Some optimists hope that farming standards can prevent the worst damage. In 2011, European countries agreed upon standards for sustainable cultivating and harvesting of biofuel crops. Similar efforts have stalled, however, in the United States, where there is still no consensus on what constitutes “sustainable” farming practices. There are also legitimate concerns that over-harvesting “crop residues” like wheat straw, corn stalks, etc., eventually will impoverish the soil. Sir Albert Howard, the early-20th-century pioneer of the organic and sustainable farming movements, called this “The Law of Return,” where “what comes from the soil must return to the soil.” Organic matter must be added back into soil for it to stay productive. In addition, harvesting cellulose from lands now set aside to protect wildlife could have devastating consequences to biodiversity and reverse decades of gains made by Farm Bill conservation programs.
Before we continue to subsidize biofuels, we must ask ourselves:
Perhaps a long-term benefit will emerge from all this, once ethanol ceases to be a way for huge corporations to profitably dump excess corn, and a more logical energy order arises. A sensible biofuel movement could evolve, embracing a diversification of fuel and nonfuel crops on landscapes that include crop rotations, streamside protection, the maintenance of healthy soils, and abundant wildlife habitat and wild areas.
4 Comments on "Ethanol: Growing Food, Feed, Fiber, and Fuel?"
BillT on Thu, 10th May 2012 12:56 am
Take away the subsidies and remove the laws saying it has to be used in gasoline, and it will die a quick death.
It is only changing food (body fuel) to a car fuel with no net increase in energy. Meanwhile, it is raising food prices all over the world and causing riots and starvation.
DC on Thu, 10th May 2012 2:44 am
First time Ive heard a 33% Eroei for corn bio-fools. Every credible analaysis ive seen says its 1:1 average. I think I saw one estimate gave it 1.2:1. No way Bio-fools uses 2/3 of a gallon to make one. Even if true, you have to deduct the 15% energy loss in a gallon of corny-fuel.
So now were down to 66% of gallon to produce 85% of a gallons energy. At least according to EIJ,
The entire process rests on the criminally wasteful US ‘food’ production system, which produces food energy at a huge loss. So how is it able to produce bio-fools with a net energy gain for cars when it produces food for humans at a 90%+ loss?
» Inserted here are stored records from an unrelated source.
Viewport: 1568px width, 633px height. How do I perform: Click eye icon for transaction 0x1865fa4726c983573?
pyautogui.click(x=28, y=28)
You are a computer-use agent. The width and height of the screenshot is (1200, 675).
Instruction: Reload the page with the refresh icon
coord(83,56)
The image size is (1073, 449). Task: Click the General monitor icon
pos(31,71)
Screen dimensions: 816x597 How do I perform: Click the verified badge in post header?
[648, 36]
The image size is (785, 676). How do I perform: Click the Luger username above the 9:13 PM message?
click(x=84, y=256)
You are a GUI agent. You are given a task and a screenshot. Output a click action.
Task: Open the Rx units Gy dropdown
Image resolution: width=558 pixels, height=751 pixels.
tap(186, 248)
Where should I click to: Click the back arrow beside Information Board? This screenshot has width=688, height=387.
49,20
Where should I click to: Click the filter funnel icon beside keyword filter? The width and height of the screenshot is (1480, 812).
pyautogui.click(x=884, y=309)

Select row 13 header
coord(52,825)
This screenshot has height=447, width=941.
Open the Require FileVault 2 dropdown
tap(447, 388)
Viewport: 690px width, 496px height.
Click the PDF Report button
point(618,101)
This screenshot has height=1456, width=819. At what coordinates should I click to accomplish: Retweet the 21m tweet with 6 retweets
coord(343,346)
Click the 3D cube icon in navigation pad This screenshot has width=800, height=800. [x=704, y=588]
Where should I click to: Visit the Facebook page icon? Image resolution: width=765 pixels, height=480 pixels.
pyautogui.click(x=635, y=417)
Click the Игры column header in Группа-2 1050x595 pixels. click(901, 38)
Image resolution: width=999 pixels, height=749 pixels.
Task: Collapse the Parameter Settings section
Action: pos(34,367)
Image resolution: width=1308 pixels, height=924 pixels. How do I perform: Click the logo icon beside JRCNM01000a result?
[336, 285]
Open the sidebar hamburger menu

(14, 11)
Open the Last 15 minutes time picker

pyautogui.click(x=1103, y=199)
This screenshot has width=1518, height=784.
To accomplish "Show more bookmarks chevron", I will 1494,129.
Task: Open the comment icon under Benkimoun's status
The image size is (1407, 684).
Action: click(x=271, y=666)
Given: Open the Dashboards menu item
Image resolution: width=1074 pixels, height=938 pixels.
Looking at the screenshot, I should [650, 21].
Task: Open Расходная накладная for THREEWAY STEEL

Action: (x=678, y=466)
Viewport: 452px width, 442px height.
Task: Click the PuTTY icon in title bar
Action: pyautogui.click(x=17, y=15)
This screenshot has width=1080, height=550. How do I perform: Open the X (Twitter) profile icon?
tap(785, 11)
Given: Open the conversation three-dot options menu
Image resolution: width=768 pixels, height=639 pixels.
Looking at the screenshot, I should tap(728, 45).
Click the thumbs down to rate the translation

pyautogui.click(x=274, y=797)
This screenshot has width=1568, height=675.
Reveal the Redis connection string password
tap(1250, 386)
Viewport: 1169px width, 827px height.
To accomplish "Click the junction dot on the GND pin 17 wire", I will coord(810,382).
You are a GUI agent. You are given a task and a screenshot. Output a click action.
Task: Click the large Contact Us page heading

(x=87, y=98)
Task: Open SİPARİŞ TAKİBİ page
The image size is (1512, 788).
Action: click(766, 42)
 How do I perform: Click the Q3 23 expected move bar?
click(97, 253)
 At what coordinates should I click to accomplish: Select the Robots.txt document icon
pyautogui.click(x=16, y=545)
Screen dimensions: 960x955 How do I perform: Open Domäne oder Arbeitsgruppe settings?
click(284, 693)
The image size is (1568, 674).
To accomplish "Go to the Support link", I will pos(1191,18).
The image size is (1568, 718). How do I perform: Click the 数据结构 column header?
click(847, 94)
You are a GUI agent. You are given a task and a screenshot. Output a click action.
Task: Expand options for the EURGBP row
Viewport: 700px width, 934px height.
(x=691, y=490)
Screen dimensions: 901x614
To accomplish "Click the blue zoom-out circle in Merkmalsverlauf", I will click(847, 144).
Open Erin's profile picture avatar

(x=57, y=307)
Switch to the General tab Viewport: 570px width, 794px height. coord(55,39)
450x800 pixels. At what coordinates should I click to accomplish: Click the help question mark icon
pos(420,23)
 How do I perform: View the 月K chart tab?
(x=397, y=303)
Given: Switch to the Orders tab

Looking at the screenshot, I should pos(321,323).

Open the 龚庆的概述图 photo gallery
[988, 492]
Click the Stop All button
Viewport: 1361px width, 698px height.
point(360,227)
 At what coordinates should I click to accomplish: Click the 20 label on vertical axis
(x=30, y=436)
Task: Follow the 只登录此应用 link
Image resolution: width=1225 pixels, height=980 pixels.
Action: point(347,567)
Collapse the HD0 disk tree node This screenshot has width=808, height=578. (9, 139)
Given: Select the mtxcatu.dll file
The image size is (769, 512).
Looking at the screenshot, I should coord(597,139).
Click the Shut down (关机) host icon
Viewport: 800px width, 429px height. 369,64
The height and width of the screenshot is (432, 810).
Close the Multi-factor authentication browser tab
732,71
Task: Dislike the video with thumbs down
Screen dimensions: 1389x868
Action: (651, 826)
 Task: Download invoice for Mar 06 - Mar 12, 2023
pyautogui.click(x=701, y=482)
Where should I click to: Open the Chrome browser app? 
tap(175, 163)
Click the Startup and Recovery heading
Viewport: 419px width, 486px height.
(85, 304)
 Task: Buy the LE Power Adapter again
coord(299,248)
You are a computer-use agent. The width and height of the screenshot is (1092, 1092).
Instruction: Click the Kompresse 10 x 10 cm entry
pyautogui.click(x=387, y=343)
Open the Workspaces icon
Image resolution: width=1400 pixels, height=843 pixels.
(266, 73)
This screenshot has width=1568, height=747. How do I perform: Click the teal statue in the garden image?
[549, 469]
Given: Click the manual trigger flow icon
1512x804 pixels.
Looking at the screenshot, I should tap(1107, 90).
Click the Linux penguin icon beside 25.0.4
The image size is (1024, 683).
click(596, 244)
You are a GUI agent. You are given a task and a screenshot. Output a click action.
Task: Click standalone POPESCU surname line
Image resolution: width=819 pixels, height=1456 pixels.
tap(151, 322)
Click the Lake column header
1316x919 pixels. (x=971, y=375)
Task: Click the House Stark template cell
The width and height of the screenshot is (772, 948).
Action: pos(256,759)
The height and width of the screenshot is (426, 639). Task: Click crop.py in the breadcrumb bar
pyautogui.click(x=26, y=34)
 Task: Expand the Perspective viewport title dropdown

Hint: they dont and they cant.
Kenz300 on Thu, 10th May 2012 2:47 am
We need to end the oil monopoly on transportation fuels. A monopoly is only good for the monopoly and not good for the consumer. Second generation biofuels made from algae, cellulose and waste are the future. We can now make biofuels from waste or trash. Every landfill can be converted to produce biofuels, energy (methane) and raw materials for new products. Since the waste is already being collected it provides inexpensive inputs to the process.
BillT on Thu, 10th May 2012 9:57 am
Don’t worry, the monopoly is coming to an end along with all of the ‘renewables’ that depend on it…like…all of them.
The idea of trash fuel sounds nice, but cannot be any real percentage of future energy because…it still has to be collected and processed and then used for fuel, with an EROEI of probably LESS than 1:1. Not that there is that much trash to start with. We burn a cubic mile of coal alone every year in the US. No process is going to start up unless it has a payback exceeding costs.